Photographer Madeline Gray moved to Kinston, N.C., in early 2018. As a teenager, Gray played on her high school's basketball team in rural Ohio. In Kinston, she found a chance to revisit that formative experience.
Gray spent over a year getting to know the girls basketball team at Kinston High School, following them to games, practices and through rites of passage that were interrupted this spring when Kinston High closed because of the coronavirus pandemic.
Gray's photographs paint an intimate portrait of high school life. With emotional moments and thoughtful frames, the viewer is invited to connect with the players through wins, losses and the challenges of high school.
In Kinston, N.C., basketball is king — or queen, as the case may be.
The town has a reputation for producing more NBA players than anywhere else in the country and the boy's team is often in the spotlight. Yet the girls team wins just as often as the boys. The girls often receive top grades — in the spring, two players graduated at the top of their class — and after graduating, many stay in the community, sometimes serving as assistant coaches for the team.
But this year the team saw its share of disappointments. They came up just short of making it to the State Championships, and spring graduation rituals were disrupted by the coronavirus pandemic. Still, players like Alena Rivers, 18, who graduated in the spring, managed to stay positive.
"I feel like we've all gained something by the loss of our senior year," she says.
"I think we learned how to adapt to different situations," says graduate Lesley Sutton, 18. "And we learned how to create like a new sense of normalcy."
Growing up in Kinston isn't always easy. In the 2017-18 school year, more than half the students at Kinston High were economically disadvantaged, according to the most recent state report card — and that was before the pandemic hit. The school also rates below the state average in math and English language arts.

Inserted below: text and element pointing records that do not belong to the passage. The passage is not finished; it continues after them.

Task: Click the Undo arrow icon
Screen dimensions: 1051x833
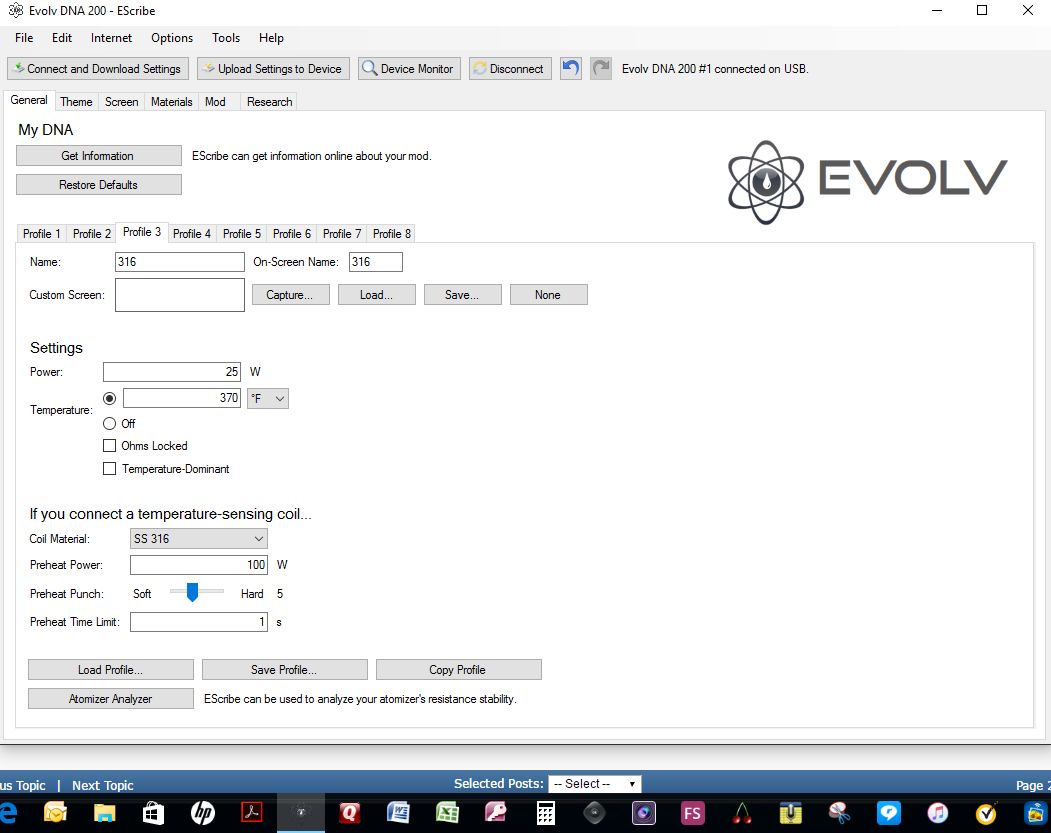Action: point(570,69)
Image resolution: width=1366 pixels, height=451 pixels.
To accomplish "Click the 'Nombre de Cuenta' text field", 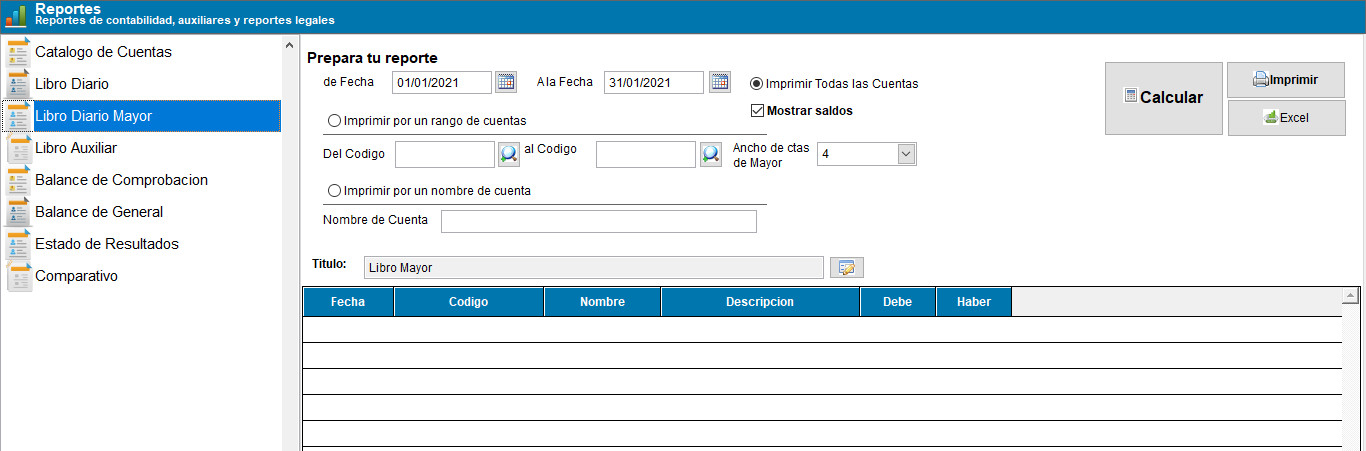I will point(598,221).
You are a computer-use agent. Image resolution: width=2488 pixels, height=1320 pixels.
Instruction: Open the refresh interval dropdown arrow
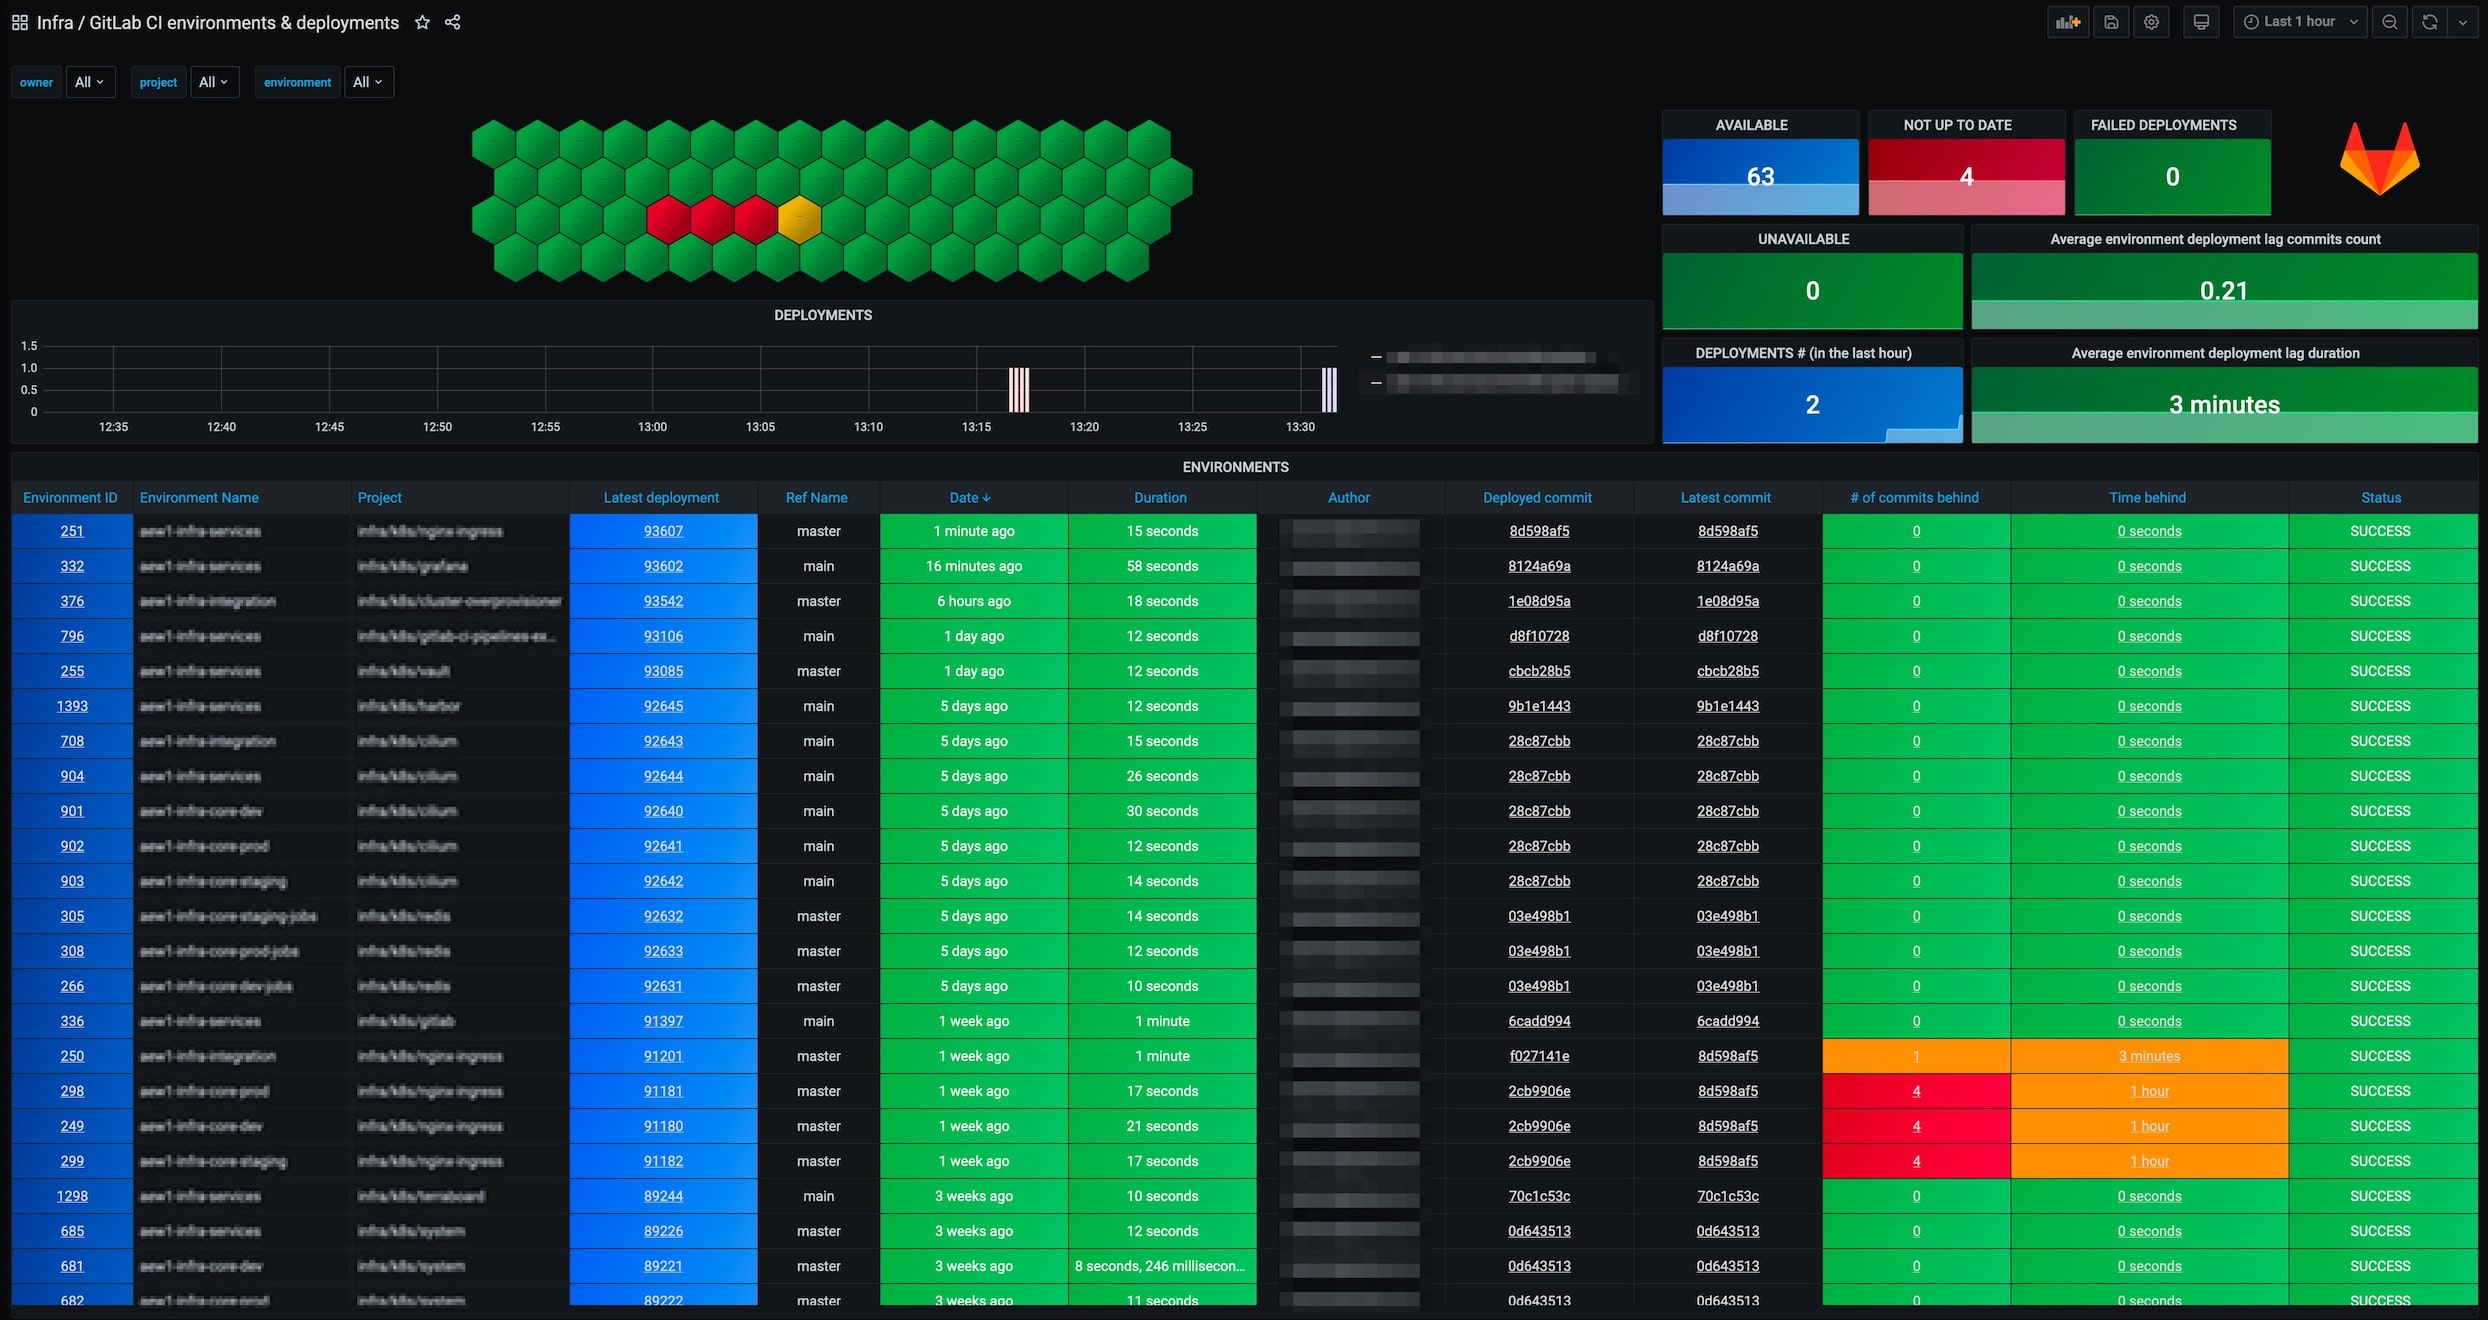click(2463, 22)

Head Coach Chris Bradshaw understands that basketball can only take the girls so far. "The most important thing is academics," Bradshaw explains. "Athletics come and go, but what you learn in academics you can take with you for your whole life."
Seven of the eight 2020 graduates on the team started college in the fall. Self-described team mom Lori Carmon says Coach Bradshaw was with the seniors until the end. "He was there at graduation sitting over there just like a dad would do."
For those graduates, including Zykia Andrews, 18, it was a fitting end to their time at Kinston High. Andrews says the team has always been about much more than basketball.
"The Kinston High women's basketball program ... it's another definition for family. A lot of the girls, a majority of the team, we grew up together. ... We could go through a lot of adversity, but we still got each other."